Aim of the exercise:
Copy the lines of the material character for character, beginning at the line that has "Минет (562, 466)" and stopping after the line that has "Домашнее порно зрелых (164, 466)".

Document and screenshot pointing entries:
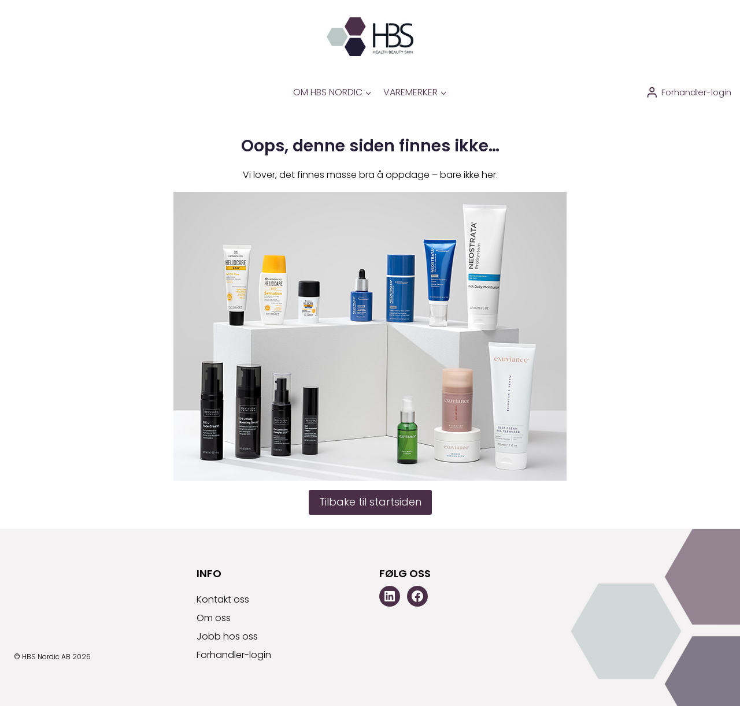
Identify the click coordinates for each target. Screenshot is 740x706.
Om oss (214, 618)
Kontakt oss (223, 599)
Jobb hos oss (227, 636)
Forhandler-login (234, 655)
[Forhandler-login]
...
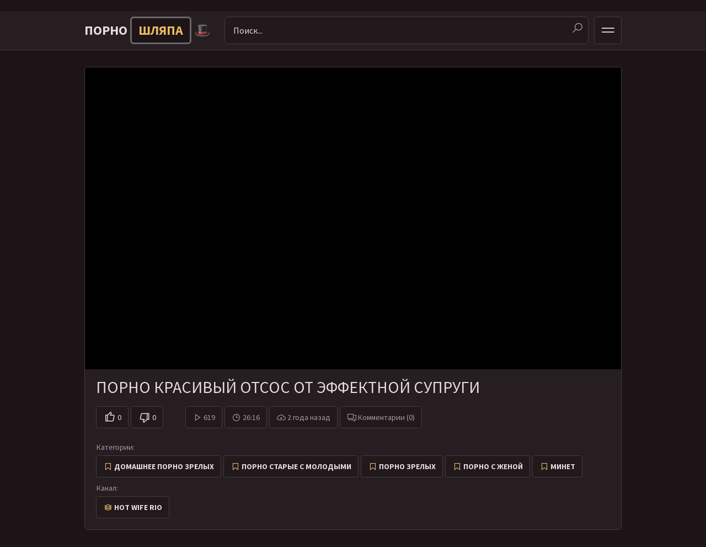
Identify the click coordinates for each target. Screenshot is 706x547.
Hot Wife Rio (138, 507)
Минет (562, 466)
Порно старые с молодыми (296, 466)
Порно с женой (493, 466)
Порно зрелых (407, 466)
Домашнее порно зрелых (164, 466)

Response below:
Минет (562, 466)
Порно старые с молодыми (296, 466)
Порно с женой (493, 466)
Порно зрелых (407, 466)
Домашнее порно зрелых (164, 466)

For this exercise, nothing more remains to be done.